Maybe lie is a harsh word, but they can certainly be misleading, and wrong.
I recently read an article, ok, an infographic because my ability to give attention to research and trends is vastly limited by the amount of work I have to accomplish, that noted 87% of the world population had mobile phones. It then went on to talk about smart phones and apps.
The article, sorry, infographic, did include a disclaimer that based on the number of phones vs. the total global population the percentage would tend to be skewed, because many people and companies own more than one phone. Then it went back to talking about apps and smart phones.
Here’s the deal. Not all mobile phones are smart phones, so the entire infographic is misleading. I’m a marketer, so I’m pretty sure this was intentional, too.
Next up is the issue of mobile phone usage, which indicated that there is 103% ownership in the Americas, 119.5% in Europe, 96.7% in Arab States, and on and on. What it doesn’t have a disclaimer for is that many of these are not used much.
Many areas in the world do not have phone lines, therefore the only communication option available is mobile phones. That doesn’t mean they’re getting text messages, surfing the net, or posting pictures and videos of their dogs on social sites, or even that they’re downloading apps.

* **WORK TO COMPLETE**
**A.** List every percentage figure in the post on misleading mobile phone statistics.
**B.** Carry the post on misleading mobile phone statistics forward from its last sentence.
The records aren't needed for this work.

* **INFORMATION GIVEN**
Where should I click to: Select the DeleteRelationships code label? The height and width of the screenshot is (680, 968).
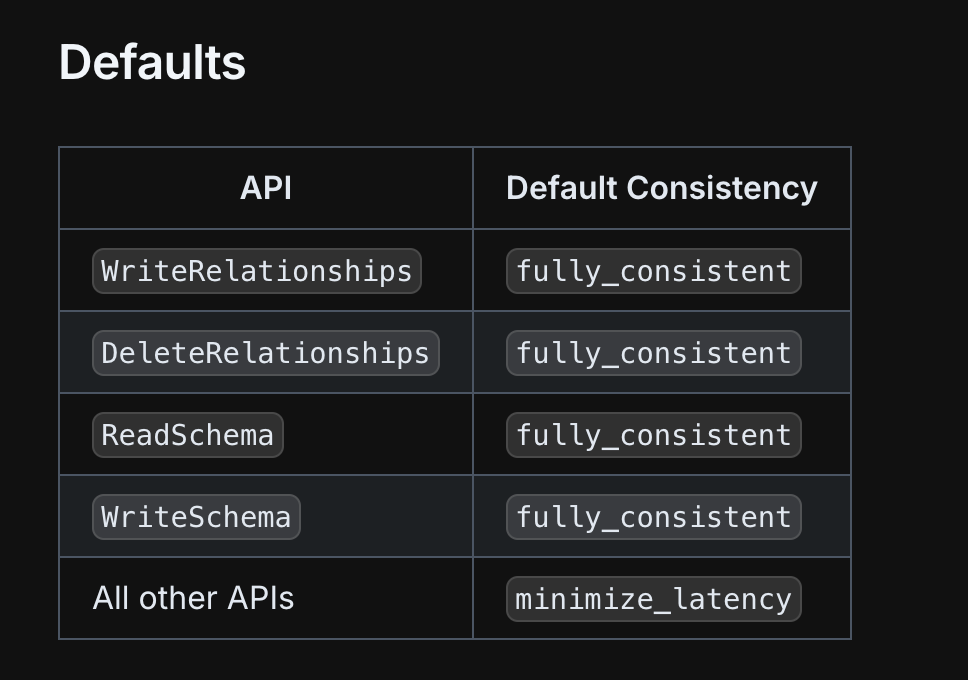pos(265,353)
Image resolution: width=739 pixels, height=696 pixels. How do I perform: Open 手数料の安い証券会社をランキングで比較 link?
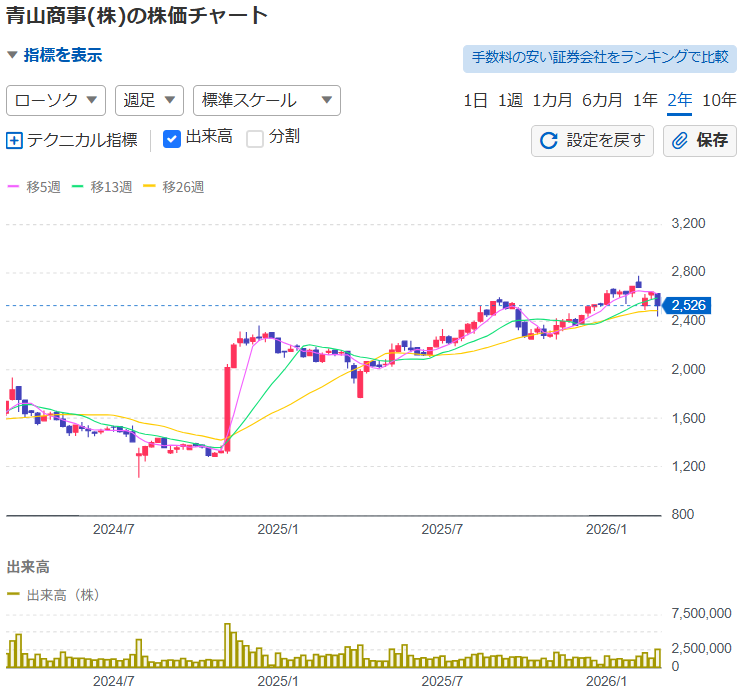pyautogui.click(x=599, y=57)
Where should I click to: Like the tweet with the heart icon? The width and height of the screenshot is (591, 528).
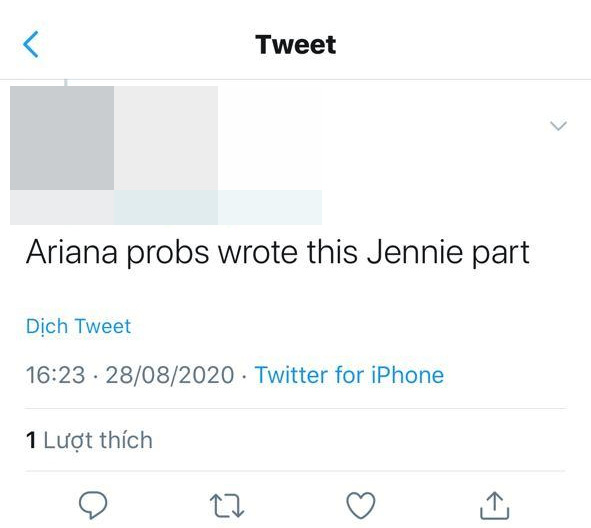coord(361,505)
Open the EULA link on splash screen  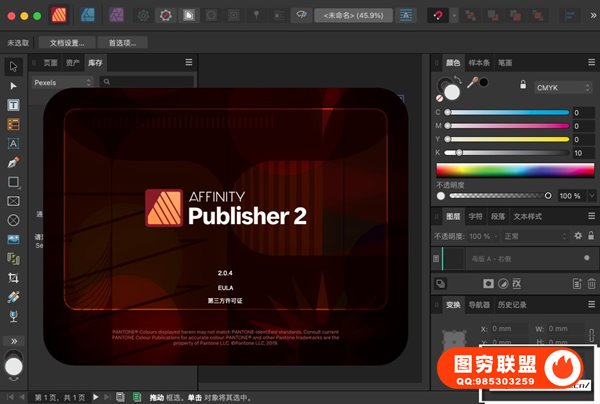(225, 287)
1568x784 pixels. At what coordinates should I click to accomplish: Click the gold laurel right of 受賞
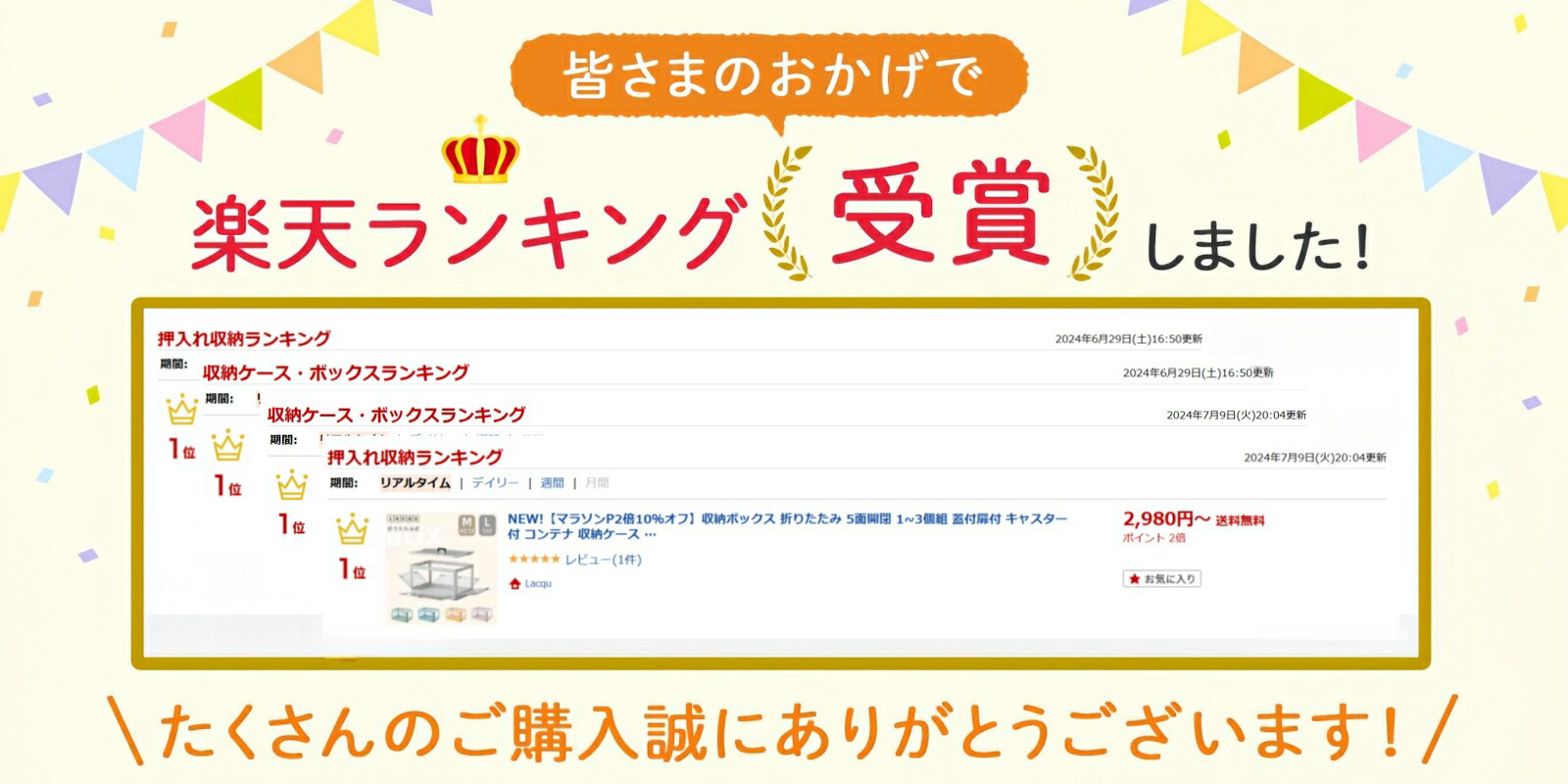(x=1094, y=213)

* **TASK RESULTS**
**A.** 87%, 103%, 119.5%, 96.7%

**B.**
Chances are those in many areas don’t use mobile technology other than to make some emergency calls. Oh, but wait, the infographic does go on about how mobile phones are used, noting video, search, browsing, etc. It doesn’t even mention texting or calls.
The combination of the stats presented are frighteningly naive, and intentionally misleading. Take a couple snippets of information, leave out the connecting line, but put both pieces up there in the same presentation and pretend it’s the reader drawing the conclusion and not the marketer presenting it skewed on purpose,
That is how marketers got everyone in their underwear to add QR codes to their marketing mix. You need it, everyone’s doing it, see? The reality?
- don’t know what they are,
- don’t know what to do with them, and
- couldn’t care less and won’t make the effort if they DO know what to do to scan it.
That’s fine too, since most of the marketing out there that HAS QR codes in it doesn’t use it properly anyway. (for more on that see my previous post)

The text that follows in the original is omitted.